There have been few new café openings that I’ve been as excited about as the arrival of Single Estate’s first flagship store in The Hague or Den Haag in Dutch. I had been following the formation of the concept, the selection of the right location and the ensuing implementation with great interest because, in my view, Single Estate was one of the last important Dutch specialty coffee roasters who had so far been missing the consumer-facing outlet that competitors like Lot Sixty One or Bocca had long-established with great success.
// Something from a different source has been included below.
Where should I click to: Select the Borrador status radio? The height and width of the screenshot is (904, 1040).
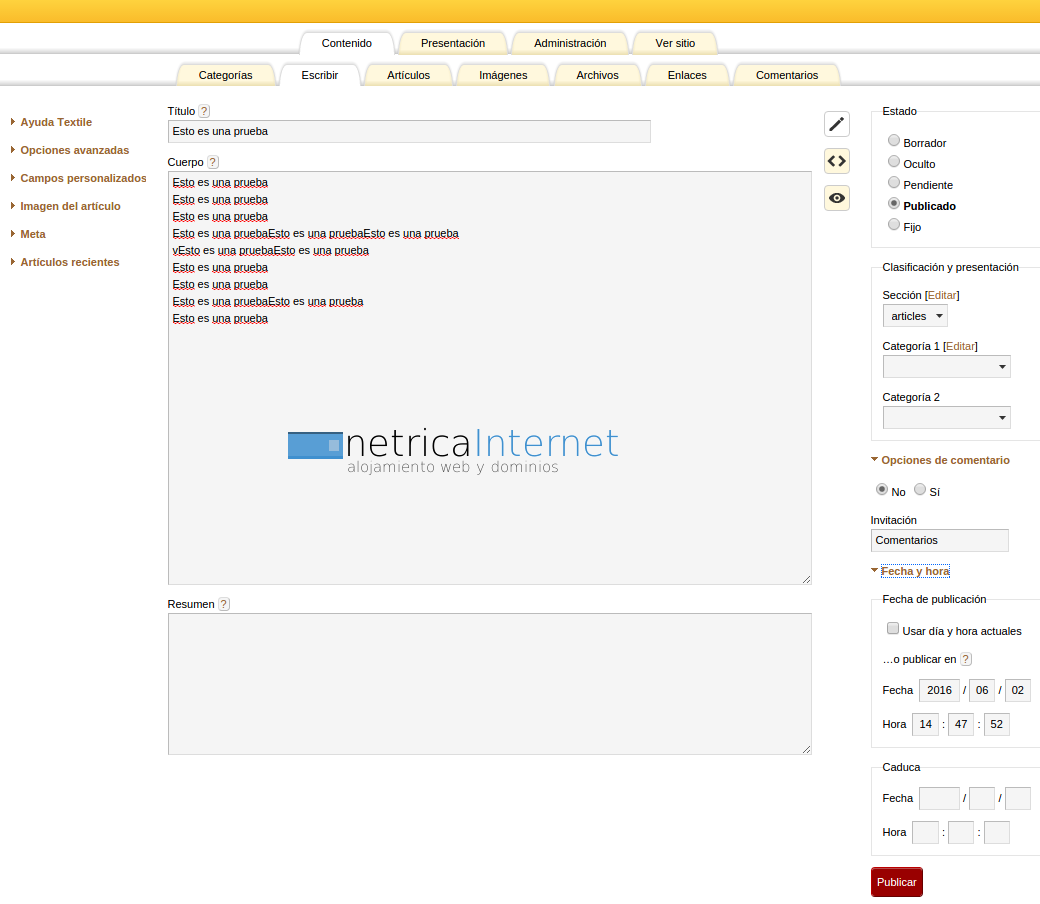pos(894,141)
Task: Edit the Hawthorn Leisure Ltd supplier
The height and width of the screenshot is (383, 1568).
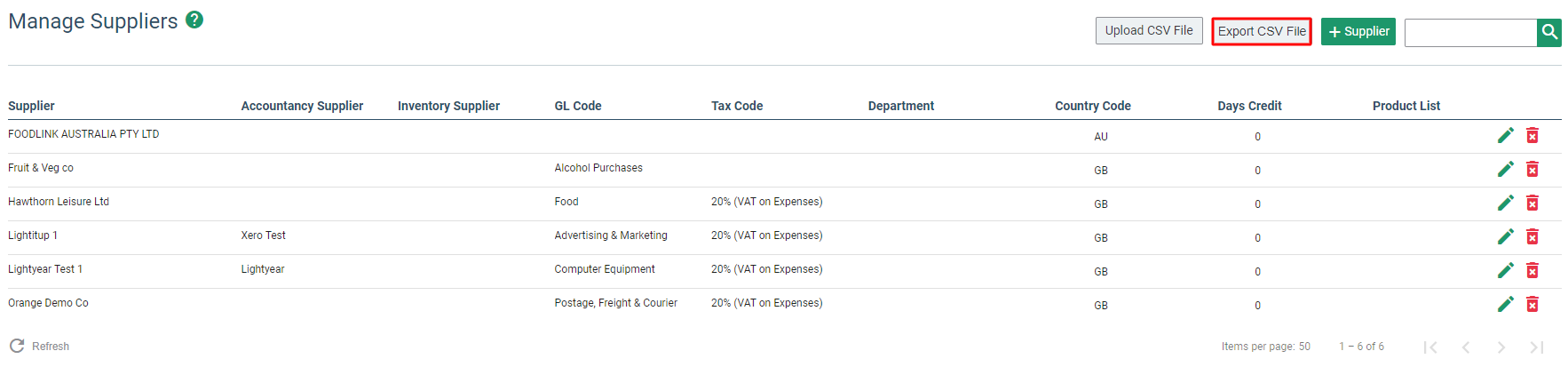Action: (1506, 203)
Yet, choosing the right city and then finding the perfect location wasn’t quite as easy as Bas Burghoorn and Patrick Groenewold had imagined. At first, Rotterdam and Utrecht were just as likely to become the new home as The Hague and Amsterdam but it soon transpired that the Dutch administrative capital would be the first choice.
And as it turned out during my visit to The Hague yesterday, the city has a lot more going for it than most people give it credit for. During my last meeting with Bas and Patrick, they had painted a picture of the vibrant neighbourhood the new café would be in and told me just how beautiful the space they had found turned out to be after they started the renovation work. It turned out, the hundred-year-old building had some surprises in store.
I personally hadn’t visited this part of The Hague before but immediately, as I turned onto Piet Heinstraat, I noticed a really bohemian vibe that this year’s Dutch Barista Champion Wendelien Van Bunnik Verve likened to Notting Hill in London. What first struck me the most about Single Estate’s flagship café was the massive windows that offer almost 20m of uninterrupted natural daylight and flood the space in warmth.
Designed by Ninetynine, the same architecture practice that created famed Amsterdam restaurant Entrepot, the Single Estate Café offers the perfect mix between functionality, elegance and perfect use of space by placing a large bar along one side, seating along the windows and creating a training space in the stunning mezzanine that overlooks the inside from a discreet distance.
Patrick was on hand to show us around the space and before too long, we also popped our heads into the kitchen where pastry chef Kiki was preparing to roll out freshly made puff pastry, cut it into shape and then roll the pieces into beautiful little croissants. My friend Meg quickly got roped into the process and seemingly found her new calling judging by the joy on her face.
Back in the café, I got a chance to speak with Wendelien who was clearly in her element preparing stunning coffees on the beautiful Modbar espresso machine that was purposefully chosen to encourage dialogue between the customer and the barista. It didn’t take long before people pulled up a stool or two and sat down in front of Wendelien while she engaged in her routine.
After we sat back down on the sofa, Meg and I finally had a chance to take it all in and what better way to do that than by tucking into one of Kiki’s incredible pastries and a freshly brewed cup of coffee courtesy of Patrick. I probably don’t need to tell you just how delicious that strawberry cheesecake croissant and the hazelnut cream cruffin were. All I could muster was washing down that flakey goodness with big gulps of my natural-processed Ethiopian coffee from Kebede Maro and try to come up with words that would do this place justice.
I think when a place has thought of every single detail, including folding and stickering in the spare toilet rolls in the loo and the delivery is so flawless only two weeks after opening, then you know you are sitting somewhere really special.